Non-equilibrium dynamics of spin facilitated glass models

TL;DR

This paper investigates the non-equilibrium aging dynamics of spin facilitated glass models, combining theoretical analysis and numerical simulations to reveal complex aging behaviors and fluctuation-dissipation ratio violations.

Contribution

It provides new analytical and numerical insights into the aging dynamics of kinetically constrained models, especially the Fredrickson-Andersen and East models, across various dimensions.

Findings

Dynamic lengthscales grow during aging.

Negative fluctuation-dissipation ratios are observed.

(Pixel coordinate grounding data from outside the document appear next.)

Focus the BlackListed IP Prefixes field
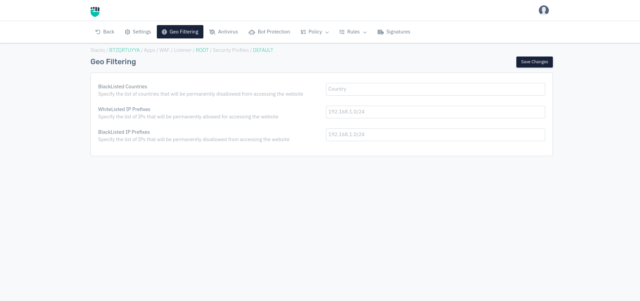The height and width of the screenshot is (301, 640). click(435, 135)
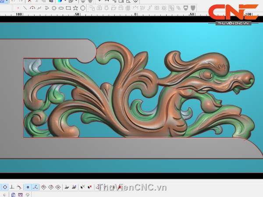Choose the Spline curve tool
Image resolution: width=263 pixels, height=197 pixels.
(x=39, y=8)
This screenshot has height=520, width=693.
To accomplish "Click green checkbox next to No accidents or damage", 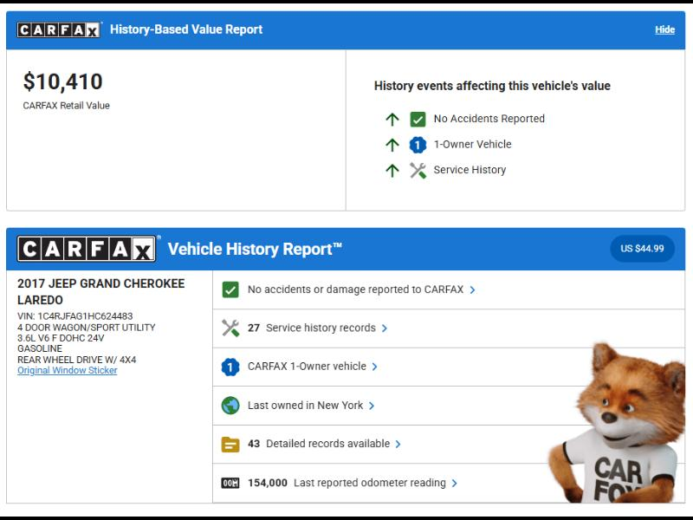I will [x=230, y=289].
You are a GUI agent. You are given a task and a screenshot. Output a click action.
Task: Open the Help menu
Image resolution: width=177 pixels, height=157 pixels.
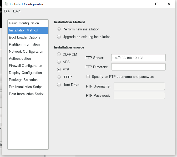coord(17,11)
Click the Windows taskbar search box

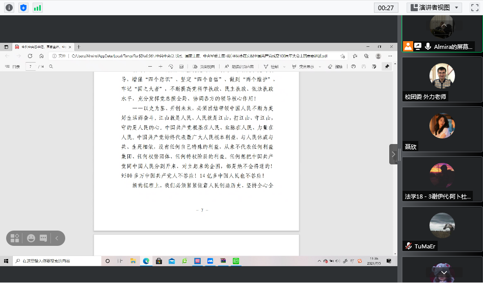coord(56,261)
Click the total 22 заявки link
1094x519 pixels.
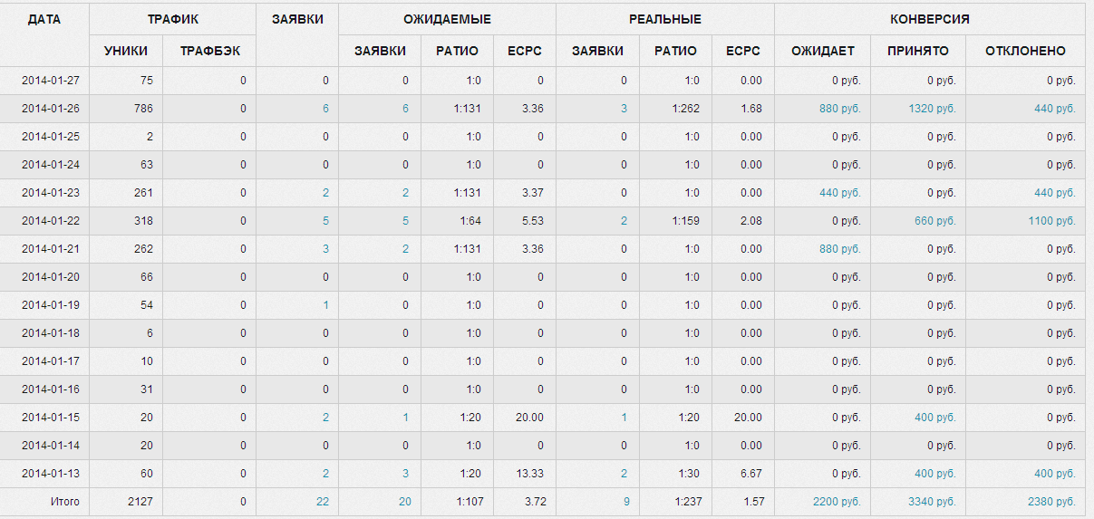point(323,502)
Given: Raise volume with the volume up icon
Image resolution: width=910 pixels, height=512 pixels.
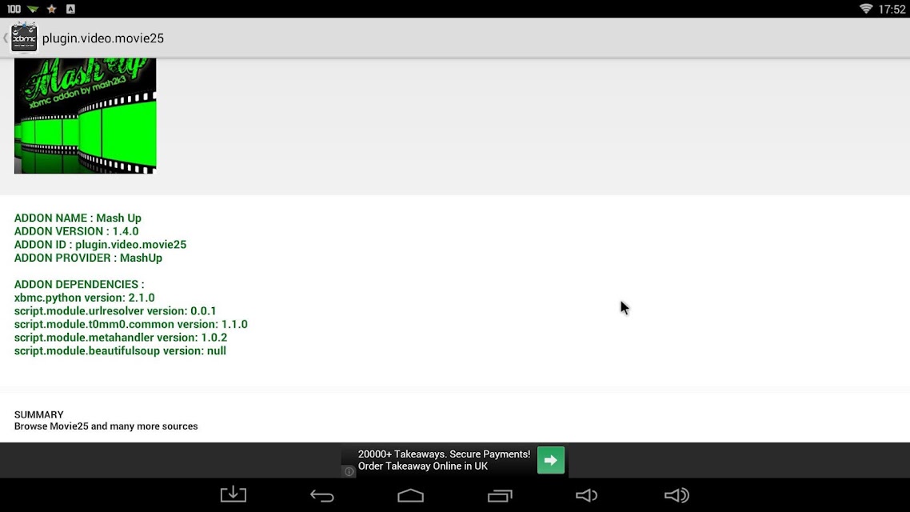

Models exhibit complex aging behavior despite trivial static properties.

Abstract

We consider the dynamics of spin facilitated models of glasses in the non-equilibrium aging regime following a sudden quench from high to low temperatures. We briefly review known results obtained for the broad class of kinetically constrained models, and then present new results for the behaviour of the one-spin facilitated Fredrickson-Andersen and East models in various spatial dimensions. The time evolution of one-time quantities, such as the energy density, and the detailed properties of two-time correlation and response functions are studied using a combination of theoretical approaches, including exact mappings of master operators and reductions to integrable quantum spin chains, field theory and renormalization group, and independent interval and timescale separation methods. The resulting analytical predictions are confirmed by means of detailed numerical simulations. The models we consider are characterized by trivial static properties, with no finite temperature singularities, but they nevertheless display a surprising variety of dynamic behaviour during aging, which can be directly related to the existence and growth in time of dynamic lengthscales. Well-behaved fluctuation-dissipation ratios can be defined for these models, and we study their properties in detail. We confirm in particular the existence of negative fluctuation-dissipation ratios for a large number of observables. Our results suggest that well-defined violations of fluctuation-dissipation relations, of a purely dynamic origin and unrelated to the thermodynamic concept of effective temperatures, could in general be present in non-equilibrium glassy materials.